● **What the task asks**
All lines holding the word "Smartphones" should be located in the records and copied.

[Collection entries]
--*--

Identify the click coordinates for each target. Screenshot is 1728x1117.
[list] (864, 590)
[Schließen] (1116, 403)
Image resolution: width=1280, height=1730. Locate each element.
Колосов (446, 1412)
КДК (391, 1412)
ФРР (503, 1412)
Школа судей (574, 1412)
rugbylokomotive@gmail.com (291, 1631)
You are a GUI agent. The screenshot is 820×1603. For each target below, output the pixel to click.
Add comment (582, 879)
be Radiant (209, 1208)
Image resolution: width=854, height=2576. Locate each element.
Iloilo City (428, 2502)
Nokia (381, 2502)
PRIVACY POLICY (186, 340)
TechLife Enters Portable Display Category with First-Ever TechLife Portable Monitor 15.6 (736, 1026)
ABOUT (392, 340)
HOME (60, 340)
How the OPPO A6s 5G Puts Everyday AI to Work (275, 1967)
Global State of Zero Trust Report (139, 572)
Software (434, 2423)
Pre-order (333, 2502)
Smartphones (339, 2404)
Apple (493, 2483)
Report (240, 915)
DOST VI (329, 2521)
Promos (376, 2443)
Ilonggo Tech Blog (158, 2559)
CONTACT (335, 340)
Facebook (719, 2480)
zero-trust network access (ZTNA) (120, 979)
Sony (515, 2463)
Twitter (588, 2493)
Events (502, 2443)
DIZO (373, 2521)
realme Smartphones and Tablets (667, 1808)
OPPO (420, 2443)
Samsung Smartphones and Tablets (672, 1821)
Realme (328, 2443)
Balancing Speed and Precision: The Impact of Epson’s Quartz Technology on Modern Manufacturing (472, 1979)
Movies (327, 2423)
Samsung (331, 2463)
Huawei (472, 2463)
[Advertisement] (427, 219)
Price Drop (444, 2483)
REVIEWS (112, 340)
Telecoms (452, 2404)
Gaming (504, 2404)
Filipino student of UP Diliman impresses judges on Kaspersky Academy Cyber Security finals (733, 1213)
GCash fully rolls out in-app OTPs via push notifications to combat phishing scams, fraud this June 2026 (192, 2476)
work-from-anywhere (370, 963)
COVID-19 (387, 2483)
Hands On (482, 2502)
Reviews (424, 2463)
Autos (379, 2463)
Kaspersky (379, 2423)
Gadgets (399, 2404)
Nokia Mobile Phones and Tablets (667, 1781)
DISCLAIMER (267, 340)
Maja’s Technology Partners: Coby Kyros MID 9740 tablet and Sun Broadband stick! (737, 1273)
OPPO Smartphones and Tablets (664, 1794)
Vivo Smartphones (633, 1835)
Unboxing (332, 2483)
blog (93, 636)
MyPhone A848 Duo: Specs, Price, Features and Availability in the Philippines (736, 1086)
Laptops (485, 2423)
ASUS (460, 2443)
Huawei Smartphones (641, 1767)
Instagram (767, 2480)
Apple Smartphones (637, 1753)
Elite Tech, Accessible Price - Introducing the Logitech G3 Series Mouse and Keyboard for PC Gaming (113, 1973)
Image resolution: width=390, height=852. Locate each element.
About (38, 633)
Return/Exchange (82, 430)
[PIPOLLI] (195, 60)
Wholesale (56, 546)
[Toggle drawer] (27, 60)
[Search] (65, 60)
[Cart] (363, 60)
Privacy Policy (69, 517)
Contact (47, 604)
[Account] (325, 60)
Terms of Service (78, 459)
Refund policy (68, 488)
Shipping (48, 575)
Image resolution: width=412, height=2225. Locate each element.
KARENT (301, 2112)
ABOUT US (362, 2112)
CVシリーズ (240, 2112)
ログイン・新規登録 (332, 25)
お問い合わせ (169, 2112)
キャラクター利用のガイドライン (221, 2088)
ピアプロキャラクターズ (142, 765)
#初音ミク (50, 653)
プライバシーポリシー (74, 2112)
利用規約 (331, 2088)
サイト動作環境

--*--

● **Output for this exercise**
Smartphones (339, 2404)
realme Smartphones and Tablets (667, 1808)
Samsung Smartphones and Tablets (672, 1821)
OPPO Smartphones and Tablets (664, 1794)
Vivo Smartphones (633, 1835)
Huawei Smartphones (641, 1767)
Apple Smartphones (637, 1753)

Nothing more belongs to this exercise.